→ CHALLENGE:
Extract the part of the meeting minutes from "Scott: confirms svn" up to and including "process framework)?", copying it word for word.

→ READING PASSAGE:
## Start
[wsf-dev] Minutes from Meeting of 2-Feb-2006
Eric Tiffany
eric at projectliberty.org
Fri Feb 2 18:11:00 EST 2007
These minutes are included with the original agenda, though the conversation
didn't really always follow that outline. See if you have any corrections
--- these will be posted on the wiki, too, I expect.
AGENDA:
+ + + + + + + + + + +
1. Introductions
2. Who's here, who wants to contribute?
* Asa Hardcastle - all code in Java - likes chickens - implementer for
WSC. Great Barrington MA
* Ajay Daryanani Arjandas & Diego Lopez - Red Iris - Spanish national
research network, like Internet2 - connecting universities and
network centers - Spain - Working with digital ids for 5-6 yrs -
planning to implement some liberty protocol - working with other
European partners (Ericsson, Norwegian govt)
* "me" Conor Cahill - conor.p.cahill at intel.com - Intel - Virginia -
working in liberty since founded
* Davis McPherson - available to help with software architecture,
design, and dev -- worked in liberty with epok - maryland - paying
job not involved in identity -
* George Fletcher - AOL - TEG rep - Virginia - haven't been involved
much in liberty -- ARCHITECTURE
* Scott Cantor: OSU, running SSO infrastructure, contracted to
Internet2. Working on SAML/Liberty since 2002.
* Derrick Harcey - Sun - Global presales team - Create demonstration
platforms - host those demonstrations - Dallas
* Curtis Jones - software entrepreneur with telecom background - western
mass
* Teri Sigl - Sun - Dallas Texas - similar to Derrick, focus on telcomm
* Scott Cantor - Internet2 Shiboleth - Ohio State university SSO -
open saml, original author involved in liberty since 2002 --
ARCHITECTURE
* Eric Tiffany - minute taker
* Brett McDowell - employee of liberty alliance - western mass
3. Tools at our disposal
a. wsf-dev list
phase 1: discuss and design on the list
address questions like:
> audience(s) - use cases
> implementation priorities, initial features to support - based on
use case
> technologies (dependencies? Short term/long term)
Selecting an XML platform/design on which to build the ID-WSF layer
> code style guide, contributor guidelines
b. wiki
capture the work we're doing
c. forum
non architects and designers to ask questions as they see progress.
d. hosted implementations (test harness)
- open source
- commercial
* HP is providing an HP Select Federation evaluation version
e. sourceforge
- svn / cvs
Asa: dev list should be a pretty active forum. Wiki is more for
historical record of different design decisions. The forum is for
questions from outside the project. Hosted implementations could be
either commercial or oss, particularly SSO imples.
Scott: confirms svn appropriate choice. Davis: concurs
Conor: offers RCS
Asa: asks if anyone has a platform to
Derrick: actually 3 different Sun products that could be tested
against.
Asa: having SSO bootstrap may enhance adoption
Scott: may be able to contribute some resources
4. Progress going forward:
a. Iteratively building an architecture document & project plan on
the wiki - possibly beginning with a generic outline
- any suggestions for the generic outline? What about the OPF(open
process framework)?
## End
Records:
## Start
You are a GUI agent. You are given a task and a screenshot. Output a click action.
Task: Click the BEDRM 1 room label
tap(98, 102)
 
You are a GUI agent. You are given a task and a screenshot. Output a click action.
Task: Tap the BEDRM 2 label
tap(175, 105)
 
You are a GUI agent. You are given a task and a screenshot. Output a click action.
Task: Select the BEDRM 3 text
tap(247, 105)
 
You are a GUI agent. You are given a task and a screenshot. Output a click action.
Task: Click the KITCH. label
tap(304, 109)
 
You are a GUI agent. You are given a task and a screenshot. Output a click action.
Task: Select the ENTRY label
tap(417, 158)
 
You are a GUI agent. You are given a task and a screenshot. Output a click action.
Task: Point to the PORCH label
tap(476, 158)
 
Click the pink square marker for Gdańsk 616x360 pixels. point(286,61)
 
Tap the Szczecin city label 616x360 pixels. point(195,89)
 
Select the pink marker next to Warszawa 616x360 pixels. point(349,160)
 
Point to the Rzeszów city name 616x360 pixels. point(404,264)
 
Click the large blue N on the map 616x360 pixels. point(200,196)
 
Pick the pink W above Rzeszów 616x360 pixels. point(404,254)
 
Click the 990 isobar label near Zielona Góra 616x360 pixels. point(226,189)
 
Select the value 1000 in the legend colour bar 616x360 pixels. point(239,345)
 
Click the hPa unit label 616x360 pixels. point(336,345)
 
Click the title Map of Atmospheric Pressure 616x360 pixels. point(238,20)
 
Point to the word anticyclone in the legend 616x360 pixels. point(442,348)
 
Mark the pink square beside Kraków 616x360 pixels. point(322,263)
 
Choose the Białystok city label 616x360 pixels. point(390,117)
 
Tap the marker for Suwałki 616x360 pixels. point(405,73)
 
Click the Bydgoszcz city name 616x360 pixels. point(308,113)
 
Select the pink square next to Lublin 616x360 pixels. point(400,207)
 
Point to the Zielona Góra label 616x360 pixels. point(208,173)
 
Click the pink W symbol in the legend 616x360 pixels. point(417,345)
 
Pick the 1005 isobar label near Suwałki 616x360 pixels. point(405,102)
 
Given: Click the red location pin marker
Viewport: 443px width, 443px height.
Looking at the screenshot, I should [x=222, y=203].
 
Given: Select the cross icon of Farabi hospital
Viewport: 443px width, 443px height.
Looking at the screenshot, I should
## End
→ THE RESPONSE:
Scott: confirms svn appropriate choice. Davis: concurs
Conor: offers RCS
Asa: asks if anyone has a platform to
Derrick: actually 3 different Sun products that could be tested
against.
Asa: having SSO bootstrap may enhance adoption
Scott: may be able to contribute some resources
4. Progress going forward:
a. Iteratively building an architecture document & project plan on
the wiki - possibly beginning with a generic outline
- any suggestions for the generic outline? What about the OPF(open
process framework)?